>> Start Given records

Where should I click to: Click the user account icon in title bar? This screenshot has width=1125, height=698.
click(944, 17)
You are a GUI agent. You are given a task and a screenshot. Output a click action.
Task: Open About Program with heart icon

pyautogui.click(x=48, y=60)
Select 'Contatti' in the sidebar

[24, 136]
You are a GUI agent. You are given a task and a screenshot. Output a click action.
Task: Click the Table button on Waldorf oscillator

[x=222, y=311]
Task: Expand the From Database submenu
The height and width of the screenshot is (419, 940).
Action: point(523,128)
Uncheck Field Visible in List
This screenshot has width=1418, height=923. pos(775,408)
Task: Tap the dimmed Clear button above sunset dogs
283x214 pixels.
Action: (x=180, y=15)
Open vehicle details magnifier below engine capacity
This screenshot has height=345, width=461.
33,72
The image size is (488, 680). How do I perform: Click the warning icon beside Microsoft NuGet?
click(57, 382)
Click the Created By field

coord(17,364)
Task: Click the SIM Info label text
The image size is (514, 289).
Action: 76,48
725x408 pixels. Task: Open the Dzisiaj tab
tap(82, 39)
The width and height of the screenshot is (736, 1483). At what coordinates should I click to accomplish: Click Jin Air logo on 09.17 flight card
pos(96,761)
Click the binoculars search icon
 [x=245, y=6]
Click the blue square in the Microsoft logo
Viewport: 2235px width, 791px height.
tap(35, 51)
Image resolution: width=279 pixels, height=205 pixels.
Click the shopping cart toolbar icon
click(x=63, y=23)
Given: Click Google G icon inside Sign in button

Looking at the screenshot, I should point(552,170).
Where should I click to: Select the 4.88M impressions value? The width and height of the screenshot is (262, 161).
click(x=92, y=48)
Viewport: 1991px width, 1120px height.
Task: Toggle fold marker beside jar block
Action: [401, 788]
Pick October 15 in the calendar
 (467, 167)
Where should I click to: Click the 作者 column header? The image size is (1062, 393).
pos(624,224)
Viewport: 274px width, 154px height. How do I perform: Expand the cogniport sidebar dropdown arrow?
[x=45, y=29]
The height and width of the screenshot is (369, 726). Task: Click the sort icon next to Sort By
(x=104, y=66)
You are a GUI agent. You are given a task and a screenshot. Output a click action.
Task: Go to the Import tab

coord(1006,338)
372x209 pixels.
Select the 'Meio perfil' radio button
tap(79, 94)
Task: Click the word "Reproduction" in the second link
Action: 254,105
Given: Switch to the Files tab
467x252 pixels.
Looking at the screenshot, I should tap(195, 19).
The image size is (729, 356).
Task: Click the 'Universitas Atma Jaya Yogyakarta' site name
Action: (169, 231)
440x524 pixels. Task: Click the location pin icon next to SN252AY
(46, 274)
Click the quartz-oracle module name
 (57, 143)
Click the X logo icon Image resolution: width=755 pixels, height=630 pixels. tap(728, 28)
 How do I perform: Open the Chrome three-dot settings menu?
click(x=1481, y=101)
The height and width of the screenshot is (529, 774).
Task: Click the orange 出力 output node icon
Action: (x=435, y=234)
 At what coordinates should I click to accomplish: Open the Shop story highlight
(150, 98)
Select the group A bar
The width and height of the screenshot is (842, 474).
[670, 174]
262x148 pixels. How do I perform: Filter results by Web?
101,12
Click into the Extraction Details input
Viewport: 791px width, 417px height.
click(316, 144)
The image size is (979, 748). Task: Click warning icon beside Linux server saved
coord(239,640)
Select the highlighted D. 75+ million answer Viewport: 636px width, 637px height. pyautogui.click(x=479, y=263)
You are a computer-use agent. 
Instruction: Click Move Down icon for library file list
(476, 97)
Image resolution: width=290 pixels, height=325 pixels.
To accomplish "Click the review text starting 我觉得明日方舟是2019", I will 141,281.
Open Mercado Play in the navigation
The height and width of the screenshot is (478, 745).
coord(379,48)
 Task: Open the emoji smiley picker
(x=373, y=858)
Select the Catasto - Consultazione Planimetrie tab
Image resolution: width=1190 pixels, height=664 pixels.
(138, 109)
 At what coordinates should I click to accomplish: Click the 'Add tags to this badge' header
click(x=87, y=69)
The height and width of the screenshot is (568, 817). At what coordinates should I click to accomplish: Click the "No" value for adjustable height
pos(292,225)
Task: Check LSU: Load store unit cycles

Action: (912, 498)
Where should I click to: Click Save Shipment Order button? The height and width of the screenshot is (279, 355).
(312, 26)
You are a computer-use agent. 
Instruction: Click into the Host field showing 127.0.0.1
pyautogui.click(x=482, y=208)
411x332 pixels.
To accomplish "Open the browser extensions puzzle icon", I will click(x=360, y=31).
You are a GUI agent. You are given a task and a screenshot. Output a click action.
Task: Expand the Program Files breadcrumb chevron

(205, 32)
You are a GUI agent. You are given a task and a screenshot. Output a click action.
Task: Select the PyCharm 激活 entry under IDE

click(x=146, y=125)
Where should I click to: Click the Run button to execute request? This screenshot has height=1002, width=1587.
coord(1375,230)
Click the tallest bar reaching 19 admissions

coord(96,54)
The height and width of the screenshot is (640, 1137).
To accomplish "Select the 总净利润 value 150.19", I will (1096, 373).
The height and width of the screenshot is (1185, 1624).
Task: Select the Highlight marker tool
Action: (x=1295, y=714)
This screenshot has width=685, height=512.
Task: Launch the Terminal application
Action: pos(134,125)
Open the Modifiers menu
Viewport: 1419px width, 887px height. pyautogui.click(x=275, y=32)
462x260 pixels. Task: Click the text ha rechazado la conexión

>> End Given records

> Aim of the exercise
Return each line in the records above that contains the word "accomplish".

> Complete response
The width and height of the screenshot is (736, 1483). At what coordinates should I click to accomplish: Click Jin Air logo on 09.17 flight card
 At what coordinates should I click to accomplish: Open the Shop story highlight
To accomplish "Click the review text starting 我觉得明日方舟是2019", I will 141,281.
 At what coordinates should I click to accomplish: Click the 'Add tags to this badge' header
The height and width of the screenshot is (568, 817). At what coordinates should I click to accomplish: Click the "No" value for adjustable height
To accomplish "Open the browser extensions puzzle icon", I will click(x=360, y=31).
To accomplish "Select the 总净利润 value 150.19", I will (1096, 373).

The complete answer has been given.